Antonio Hohlfeldt
O festival Palco Giratório, do Sesc, já trouxe a Porto Alegre alguns espetáculos memoráveis, como Luis Antonio Gabriela, de Nelson Baskerville que, felizmente, veio dois anos seguidos ao festival. Em 2025, foi a vez de Ao vivo (dentro da cabeça de alguém), texto original de Márcio Abreu, que também dirige o espetáculo. Num trabalho de cerca de duas horas de duração, acompanhamos - participamos, não apenas assistimos - a uma espécie de liturgia de purificação, que tem altos e baixos de concentração dramática mas que, como cheguei a comentar com Abreu, ao final do espetáculo, é impossível de cortar (ou acrescer): a gente gosta ou não gosta, e nem tem de gostar de tudo ou desgostar de tudo. Em geral, não gosto quando um dramaturgo dirige seu próprio texto. O diretor não consegue se distanciar do que escreveu, é um mau leitor de seu escrito. Mas neste caso, só Marcio Abreu poderia dirigir este espetáculo, porque, enquanto texto/roteiro e encenação, Ao vivo (dentro da cabeça de alguém) é um grande painel, como aqueles murais que nos anos 1940 conhecemos na América Latina, de Portinari a Diego Rivera, eu diria, na melhor tradição da arte latino-americana do folhetim e do melodramático - algo que, mesmo no excesso, está de acordo com aquilo a que se refere, numa espécie de discurso maneirista que é a única maneira capaz de expressarmos a nós mesmos.

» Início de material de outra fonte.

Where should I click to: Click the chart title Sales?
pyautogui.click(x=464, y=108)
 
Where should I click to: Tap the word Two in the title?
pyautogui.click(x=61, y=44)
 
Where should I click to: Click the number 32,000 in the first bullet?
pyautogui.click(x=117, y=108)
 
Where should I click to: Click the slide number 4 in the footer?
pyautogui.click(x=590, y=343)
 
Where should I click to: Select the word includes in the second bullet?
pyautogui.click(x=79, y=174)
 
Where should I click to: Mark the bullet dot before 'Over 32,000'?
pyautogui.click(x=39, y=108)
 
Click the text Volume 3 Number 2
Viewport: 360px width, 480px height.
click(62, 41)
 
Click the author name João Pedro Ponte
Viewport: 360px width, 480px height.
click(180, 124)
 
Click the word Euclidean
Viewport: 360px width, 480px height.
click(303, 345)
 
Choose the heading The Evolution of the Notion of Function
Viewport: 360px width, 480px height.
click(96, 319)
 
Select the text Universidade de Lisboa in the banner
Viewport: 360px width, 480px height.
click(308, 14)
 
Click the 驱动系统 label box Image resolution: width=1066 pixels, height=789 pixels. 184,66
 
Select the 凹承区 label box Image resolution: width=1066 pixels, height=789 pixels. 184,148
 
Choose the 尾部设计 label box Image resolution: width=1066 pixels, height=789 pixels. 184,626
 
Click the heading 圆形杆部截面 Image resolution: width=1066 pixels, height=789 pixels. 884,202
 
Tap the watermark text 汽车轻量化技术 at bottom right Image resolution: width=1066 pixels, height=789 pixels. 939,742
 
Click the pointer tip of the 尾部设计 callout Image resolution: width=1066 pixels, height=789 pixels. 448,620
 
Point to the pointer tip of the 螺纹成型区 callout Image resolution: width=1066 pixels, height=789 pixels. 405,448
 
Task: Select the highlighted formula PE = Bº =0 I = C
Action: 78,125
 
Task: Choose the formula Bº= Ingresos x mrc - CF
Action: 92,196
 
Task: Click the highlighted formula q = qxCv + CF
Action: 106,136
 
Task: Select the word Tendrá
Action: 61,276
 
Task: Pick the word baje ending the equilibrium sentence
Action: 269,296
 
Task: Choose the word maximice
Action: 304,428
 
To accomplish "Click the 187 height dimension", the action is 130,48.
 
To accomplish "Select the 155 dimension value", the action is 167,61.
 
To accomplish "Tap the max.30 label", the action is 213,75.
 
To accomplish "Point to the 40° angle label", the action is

Formalmente, Ao vivo (dentro da cabeça de alguém) nasceu de um insight da atriz Renata Sorrah, quando participava de uma produção de A gaivota, de Anton Tchekov. É interessante observar que, embora muitas vezes aproximado do realismo, a dramaturgia de Tchekov é muito impressionista, porque se refere à realidade histórica, externa aos personagens, desde o ponto de vista interno e emocional dos mesmos.
Esta é a grande qualidade deste espetáculo: é uma torrente que explode, é uma obra para este exato momento. É provável que, daqui a uma década, ele se torne ininteligível. Mas o teatro é feito de aquis e de agoras, e por isso este espetáculo é radicalmente oportuno. Há dois grandes momentos na performance: um deles, aquele em que Renata lê uma longa relação de acontecimentos, sem ordem cronológica, a serem relembrados no futuro. Não só desordenados no tempo quanto sem qualquer hierarquia entre si, eventos sócio-políticos coletivos ou acontecimentos mais circunscritos se mesclam a experiências particulares de determinados segmentos sociais. Mas esta sequência, numa leitura quase sem pontuação, que vai empilhando referências, permite uma espécie de caleidoscópio memorialístico em que qualquer um de nós, vai se reencontrar, mais ou menos, nas referências acumuladas. O outro momento é quase ao final do espetáculo, quando Bianca Manicongo (Bixarte) assume o comando do espetáculo e, durante mais de dez minutos, faz um solo absolutamente inesquecível e emocionado, reivindicando os direitos os segmentos sociais normalmente marginalizados de nossa sociedade, dos indígenas aos negros, passando pelas comunidades LGTB+.
É admirável que uma atriz de carreira consagrada no centro do País desloque-se para uma praça relativamente periférica, como Curitiba (como seria Porto Alegre, evidentemente), para participar de um grupo que, apesar de seus vinte anos de história, por certo não traz o renome que companhias do eixo Rio-São Paulo apresentam. Mas Sorrah se coloca como uma "trabalhadora", uma integrante do grupo, e assim atua, lado a lado com intérpretes como Rodrigo Bolzan, Rafael Bacelar e Cássia Damasceno, que evidenciam segurança e disciplina admiráveis. De todos, porém, se sobressai a já referida Bianca Manicongo (Bixarte), uma artista extraordinária: excelente interpretação, voz corretíssima nas sequências musicais e uma presença cênica que surpreende e entusiasma.
Por tudo isso, o público ovacionou, mais do que justamente, este espetáculo. O Palco Giratório, mais uma vez, nos permitiu conhecer um espetáculo que, fora da tradição das grandes produções comerciais, precisa ser obrigatoriamente conhecido e reconhecido.